Tumpukkan formulir-formulir para pengisi acara sudah tertata rapih di mejaku. Seharusnya mereka sudah lengkap pagi ini, pukul 9 pendaftaran ulang untuk mengisi acara.

"Maaf, apa kami sudah terlambat?" Empat laki-laki sudah berada di depan mejaku—meja kerjaku hari ini.

"Kau dapat nomer urut berapa saat mendaftar kemarin?" Aku menghadap keempat laki-laki tersebut. Aku memperhatikan semua muka laki-laki itu, dan mencari data yang fotonya mungkin mirip mereka. "ALI?!"

Bodoh, aku berteriak terlalu kencang. Refleks yang sangat bodoh karena melihat laki-laki tampan. Semua pengisi acara yang sudah hadir di ruangan menatapku heran.

"Iya? Aku hampir lupa kau adalah siswi di sekolah ini. Dan ternyata kau juga yang mengurus pentas seni ini."

"Tidak, aku hanya mengurus di bagian pengisi acara. Ini formulirmu dan band mu." Aku menyerahkan data itu pada Ali. "Kau bisa lengkapi data yang belum kalian lengkap kemarin, lalu kalian bisa kembalikan lagi untuk mendaftar ulang."

"Terimakasih," kata mereka serentak. "Ini Fauzi di bagian drum, Galuh di bagian bass, dan David di bagian gitar." Ali memperkenalkan satu-satu teman-temannya itu.

"Iya, salam kenal aku Riana teman bimbingan bahasa Inggrisnya Ali." Aku tersenyum pada mereka, ya pekerjaanku hari ini memang banyak tersenyum kepada para pengisi acara.

"Iya, kami tau kau pacar baru Ali."

Mataku membulat ketika yang bernama Fauzi berkata seperti itu.

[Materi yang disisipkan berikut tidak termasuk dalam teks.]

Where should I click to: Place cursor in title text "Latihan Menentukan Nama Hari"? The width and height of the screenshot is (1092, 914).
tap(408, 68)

"Kenapa kau kaget? Bukannya seperti itu?" Fauzi menambahkan lagi.

"Bu-bu-bu.."

"Ah sudah, kita lengkapi dulu formulirnya. Maaf mengganggumu ya, Ri. Bye!" Ali memberhentikan kecanggungan yang baru saja terjadi.

Ali memperkenalkanku kepada teman-temannya? Sebagai pacarnya?

"Selamat pagi, Putri kecilku."

Aku tau siapa yang sering berkata semanis ini. "Mau apa kau?"

"Jangan bersikap seperti itu, beberapa hari yang lalu kau baru saja menghindar. Dan sekarang kau bersikap seperti itu. Kau merindukanku ya?" Kak Harry menyelipkan anak rambutku ke belakang daun telinga kiriku.

"Kau!" Bulir-bulir airmataku sudah menggumpal di ujung pelipis. Aku berdiri dan mengambil ancang-ancang untuk pergi saat ini juga.

"Kau mau kemana? Aku kan harus mendaftarkan ulang band ku disini. Band ku salah satu pengisi acara pentas seni hari ini." Kak Harry menarik tanganku dan membuatku duduk kembali.

Aku memberikan lembaran formulir untuk mendaftar ulang. "Lengkap lagi data-datanya dan setelah selesai silahkan kembalikan datanya padaku."

Kak Harry mendekatkan wajahnya ke wajahku yang sedikit merunduk, ia tersenyum manis seperti biasanya. Aku tak bisa berbohong jika aku masih mencintai pemilik senyuman itu.

Setelah semuanya selesai mendaftar ulang, kemudian aku memberikan nomor urut untuk mereka tampil hari ini. Sambil memijit jari-jariku yang daritadi merapikan berkas-berkas pengisi acara. Aku mendengarkan satu persatu para pengisi acara mulai tampil dari ruangan pendaftaran ulang.

Rasanya ingin sekali aku melihat acara itu berjalan, tapi aku sudah terlalu muak dengan kak Harry akhir-akhir ini apa perlu aku juga melihatnya naik ke panggung?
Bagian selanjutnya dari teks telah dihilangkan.